(begin)

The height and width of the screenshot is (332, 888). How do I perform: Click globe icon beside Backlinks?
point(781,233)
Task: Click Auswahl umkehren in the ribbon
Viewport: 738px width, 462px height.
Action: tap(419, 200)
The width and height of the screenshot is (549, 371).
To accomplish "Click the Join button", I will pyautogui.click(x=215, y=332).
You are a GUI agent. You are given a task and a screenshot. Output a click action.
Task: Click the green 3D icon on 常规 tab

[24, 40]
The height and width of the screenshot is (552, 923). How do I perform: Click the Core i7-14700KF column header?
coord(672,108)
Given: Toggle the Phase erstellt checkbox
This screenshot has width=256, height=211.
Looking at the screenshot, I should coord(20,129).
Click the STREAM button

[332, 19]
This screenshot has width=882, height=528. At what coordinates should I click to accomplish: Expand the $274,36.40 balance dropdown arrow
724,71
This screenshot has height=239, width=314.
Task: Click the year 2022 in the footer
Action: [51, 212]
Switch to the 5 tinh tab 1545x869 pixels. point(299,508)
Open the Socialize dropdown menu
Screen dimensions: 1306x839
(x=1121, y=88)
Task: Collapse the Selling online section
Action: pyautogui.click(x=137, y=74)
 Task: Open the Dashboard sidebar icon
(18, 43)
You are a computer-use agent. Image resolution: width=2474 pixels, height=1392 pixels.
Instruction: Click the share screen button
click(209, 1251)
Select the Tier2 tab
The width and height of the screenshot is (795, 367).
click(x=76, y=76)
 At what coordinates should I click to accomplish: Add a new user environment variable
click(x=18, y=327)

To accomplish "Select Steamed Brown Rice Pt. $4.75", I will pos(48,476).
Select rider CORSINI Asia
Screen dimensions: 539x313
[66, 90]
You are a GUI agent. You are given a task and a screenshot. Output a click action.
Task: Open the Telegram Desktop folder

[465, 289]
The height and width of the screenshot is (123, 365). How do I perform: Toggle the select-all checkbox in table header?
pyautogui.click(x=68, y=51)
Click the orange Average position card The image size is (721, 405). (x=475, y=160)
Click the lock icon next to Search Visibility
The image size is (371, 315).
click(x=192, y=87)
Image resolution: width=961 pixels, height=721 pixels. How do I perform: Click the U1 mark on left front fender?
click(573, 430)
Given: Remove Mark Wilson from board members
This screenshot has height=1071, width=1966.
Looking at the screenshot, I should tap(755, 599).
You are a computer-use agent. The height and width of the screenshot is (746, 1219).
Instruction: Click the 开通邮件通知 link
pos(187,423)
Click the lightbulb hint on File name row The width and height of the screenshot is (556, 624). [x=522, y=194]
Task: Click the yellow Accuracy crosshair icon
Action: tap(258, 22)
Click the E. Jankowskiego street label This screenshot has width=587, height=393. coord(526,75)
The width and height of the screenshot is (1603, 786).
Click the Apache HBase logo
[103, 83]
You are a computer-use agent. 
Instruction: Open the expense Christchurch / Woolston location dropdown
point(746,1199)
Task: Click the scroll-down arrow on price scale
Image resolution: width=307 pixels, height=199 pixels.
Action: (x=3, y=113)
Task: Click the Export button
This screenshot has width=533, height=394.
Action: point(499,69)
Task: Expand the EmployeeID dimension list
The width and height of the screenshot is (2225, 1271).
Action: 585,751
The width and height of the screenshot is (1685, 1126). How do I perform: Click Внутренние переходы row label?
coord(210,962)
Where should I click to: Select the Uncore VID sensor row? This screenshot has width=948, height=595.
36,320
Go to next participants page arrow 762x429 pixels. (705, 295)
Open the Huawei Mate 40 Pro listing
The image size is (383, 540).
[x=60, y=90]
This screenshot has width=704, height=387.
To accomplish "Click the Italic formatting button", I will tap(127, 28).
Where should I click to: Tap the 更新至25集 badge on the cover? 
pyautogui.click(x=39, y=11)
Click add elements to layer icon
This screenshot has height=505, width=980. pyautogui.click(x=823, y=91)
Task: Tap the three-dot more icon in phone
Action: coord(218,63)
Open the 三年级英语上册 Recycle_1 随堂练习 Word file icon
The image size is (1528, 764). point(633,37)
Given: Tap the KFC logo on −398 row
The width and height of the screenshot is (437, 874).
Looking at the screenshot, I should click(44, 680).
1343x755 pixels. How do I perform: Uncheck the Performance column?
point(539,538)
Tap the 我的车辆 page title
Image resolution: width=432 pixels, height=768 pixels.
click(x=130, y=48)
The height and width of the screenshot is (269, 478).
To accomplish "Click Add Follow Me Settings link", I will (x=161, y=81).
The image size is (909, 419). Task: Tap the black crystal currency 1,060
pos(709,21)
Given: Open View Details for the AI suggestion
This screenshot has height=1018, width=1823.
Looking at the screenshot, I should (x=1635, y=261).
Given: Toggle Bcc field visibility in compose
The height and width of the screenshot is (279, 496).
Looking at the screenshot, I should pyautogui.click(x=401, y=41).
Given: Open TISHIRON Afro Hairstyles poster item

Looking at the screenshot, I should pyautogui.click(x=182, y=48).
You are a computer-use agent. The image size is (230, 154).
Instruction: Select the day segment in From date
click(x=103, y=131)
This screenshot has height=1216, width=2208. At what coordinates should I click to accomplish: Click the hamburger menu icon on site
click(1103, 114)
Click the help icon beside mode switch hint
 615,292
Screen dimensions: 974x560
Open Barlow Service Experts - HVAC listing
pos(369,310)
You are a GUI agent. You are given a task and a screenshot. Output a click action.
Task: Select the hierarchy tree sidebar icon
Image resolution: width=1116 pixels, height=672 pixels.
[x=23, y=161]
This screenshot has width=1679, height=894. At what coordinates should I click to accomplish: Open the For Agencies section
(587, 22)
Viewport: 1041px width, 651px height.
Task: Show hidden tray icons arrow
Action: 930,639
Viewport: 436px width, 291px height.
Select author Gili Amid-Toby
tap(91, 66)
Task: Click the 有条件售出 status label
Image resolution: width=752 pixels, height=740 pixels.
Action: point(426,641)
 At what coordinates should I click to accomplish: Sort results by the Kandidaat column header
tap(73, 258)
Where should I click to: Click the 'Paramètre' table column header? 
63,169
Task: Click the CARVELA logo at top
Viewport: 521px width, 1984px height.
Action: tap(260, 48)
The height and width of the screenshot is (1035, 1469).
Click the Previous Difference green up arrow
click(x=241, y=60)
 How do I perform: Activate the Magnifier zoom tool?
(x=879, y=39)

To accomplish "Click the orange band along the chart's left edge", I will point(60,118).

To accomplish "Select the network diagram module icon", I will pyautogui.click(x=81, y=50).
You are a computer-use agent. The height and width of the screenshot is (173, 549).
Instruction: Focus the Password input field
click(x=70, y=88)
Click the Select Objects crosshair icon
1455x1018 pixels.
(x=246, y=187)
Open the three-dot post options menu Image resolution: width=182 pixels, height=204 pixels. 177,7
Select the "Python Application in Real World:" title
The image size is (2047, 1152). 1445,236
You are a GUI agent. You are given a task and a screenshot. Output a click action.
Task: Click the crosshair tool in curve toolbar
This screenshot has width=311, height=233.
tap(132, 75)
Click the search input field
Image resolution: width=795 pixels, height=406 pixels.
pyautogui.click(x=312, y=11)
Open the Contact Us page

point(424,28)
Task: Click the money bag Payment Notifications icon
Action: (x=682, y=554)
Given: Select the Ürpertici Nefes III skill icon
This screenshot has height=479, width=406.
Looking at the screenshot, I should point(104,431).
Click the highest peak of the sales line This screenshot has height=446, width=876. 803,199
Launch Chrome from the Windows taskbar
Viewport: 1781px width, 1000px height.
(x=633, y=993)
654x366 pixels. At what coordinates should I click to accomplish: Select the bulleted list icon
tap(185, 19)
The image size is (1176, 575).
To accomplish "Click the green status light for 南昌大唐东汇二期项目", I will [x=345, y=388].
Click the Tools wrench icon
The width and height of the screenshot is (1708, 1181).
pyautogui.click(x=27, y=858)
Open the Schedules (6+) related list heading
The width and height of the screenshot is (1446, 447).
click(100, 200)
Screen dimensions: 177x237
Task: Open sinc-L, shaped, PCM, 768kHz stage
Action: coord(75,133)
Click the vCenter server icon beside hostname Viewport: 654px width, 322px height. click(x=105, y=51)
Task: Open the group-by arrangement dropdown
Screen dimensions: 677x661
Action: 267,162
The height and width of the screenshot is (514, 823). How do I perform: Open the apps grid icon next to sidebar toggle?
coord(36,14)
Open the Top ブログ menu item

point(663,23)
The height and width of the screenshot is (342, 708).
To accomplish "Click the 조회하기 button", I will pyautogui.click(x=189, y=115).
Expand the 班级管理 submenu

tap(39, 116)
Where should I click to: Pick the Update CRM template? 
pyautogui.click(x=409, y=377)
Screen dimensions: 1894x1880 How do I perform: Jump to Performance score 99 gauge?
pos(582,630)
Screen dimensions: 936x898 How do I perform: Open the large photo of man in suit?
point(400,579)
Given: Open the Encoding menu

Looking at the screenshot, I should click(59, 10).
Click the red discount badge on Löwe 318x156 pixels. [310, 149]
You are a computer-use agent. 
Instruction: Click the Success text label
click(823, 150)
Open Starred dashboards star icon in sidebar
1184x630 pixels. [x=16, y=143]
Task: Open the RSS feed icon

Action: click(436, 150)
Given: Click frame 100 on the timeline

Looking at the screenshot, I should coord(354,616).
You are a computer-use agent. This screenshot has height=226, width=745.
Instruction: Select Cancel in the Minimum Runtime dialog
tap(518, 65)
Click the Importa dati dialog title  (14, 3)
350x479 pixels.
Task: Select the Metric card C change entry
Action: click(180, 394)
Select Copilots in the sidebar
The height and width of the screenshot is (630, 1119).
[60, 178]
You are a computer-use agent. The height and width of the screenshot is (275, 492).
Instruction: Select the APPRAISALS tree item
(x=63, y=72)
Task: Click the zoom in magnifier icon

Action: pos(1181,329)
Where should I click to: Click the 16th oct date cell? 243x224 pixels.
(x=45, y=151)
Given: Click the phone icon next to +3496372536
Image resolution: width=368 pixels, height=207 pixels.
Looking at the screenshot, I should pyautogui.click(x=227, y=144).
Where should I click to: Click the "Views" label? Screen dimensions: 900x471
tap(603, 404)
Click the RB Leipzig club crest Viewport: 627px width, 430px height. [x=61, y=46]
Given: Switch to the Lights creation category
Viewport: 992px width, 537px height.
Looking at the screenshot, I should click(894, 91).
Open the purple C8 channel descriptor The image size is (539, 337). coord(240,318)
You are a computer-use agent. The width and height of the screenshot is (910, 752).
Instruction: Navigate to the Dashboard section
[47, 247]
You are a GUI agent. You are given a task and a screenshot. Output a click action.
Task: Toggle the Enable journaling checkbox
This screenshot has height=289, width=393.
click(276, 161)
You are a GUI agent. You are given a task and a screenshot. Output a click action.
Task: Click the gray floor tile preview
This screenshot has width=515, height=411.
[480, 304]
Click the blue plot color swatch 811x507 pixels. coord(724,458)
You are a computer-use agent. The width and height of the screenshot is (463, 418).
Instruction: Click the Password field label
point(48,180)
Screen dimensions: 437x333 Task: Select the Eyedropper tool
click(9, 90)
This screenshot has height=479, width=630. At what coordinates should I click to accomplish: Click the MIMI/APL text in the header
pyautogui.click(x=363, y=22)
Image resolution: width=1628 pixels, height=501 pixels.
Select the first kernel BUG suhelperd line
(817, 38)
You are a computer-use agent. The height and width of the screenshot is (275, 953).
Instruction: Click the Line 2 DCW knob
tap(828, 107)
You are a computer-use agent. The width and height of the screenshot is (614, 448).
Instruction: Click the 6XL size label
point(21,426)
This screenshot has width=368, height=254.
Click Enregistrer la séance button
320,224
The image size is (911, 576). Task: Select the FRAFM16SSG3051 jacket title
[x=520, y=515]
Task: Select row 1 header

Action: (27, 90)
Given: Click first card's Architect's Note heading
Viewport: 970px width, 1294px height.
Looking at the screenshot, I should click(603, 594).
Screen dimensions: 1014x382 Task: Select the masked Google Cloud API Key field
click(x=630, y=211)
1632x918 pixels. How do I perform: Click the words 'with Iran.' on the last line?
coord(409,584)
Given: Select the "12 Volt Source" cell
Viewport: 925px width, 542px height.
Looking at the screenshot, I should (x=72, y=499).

(end)

→ TASK OBJECTIVE: In the part of the lines that opens with the line containing "is (173, 549)." and closes with the one containing "Open the three-dot", substitute "Username" for "Password" and give that part again with nothing else changed.

→ THE COMPLETED TASK:
You are a computer-use agent. The height and width of the screenshot is (173, 549).
Instruction: Focus the Username input field
click(x=70, y=88)
Click the Select Objects crosshair icon
1455x1018 pixels.
(x=246, y=187)
Open the three-dot post options menu Image resolution: width=182 pixels, height=204 pixels. 177,7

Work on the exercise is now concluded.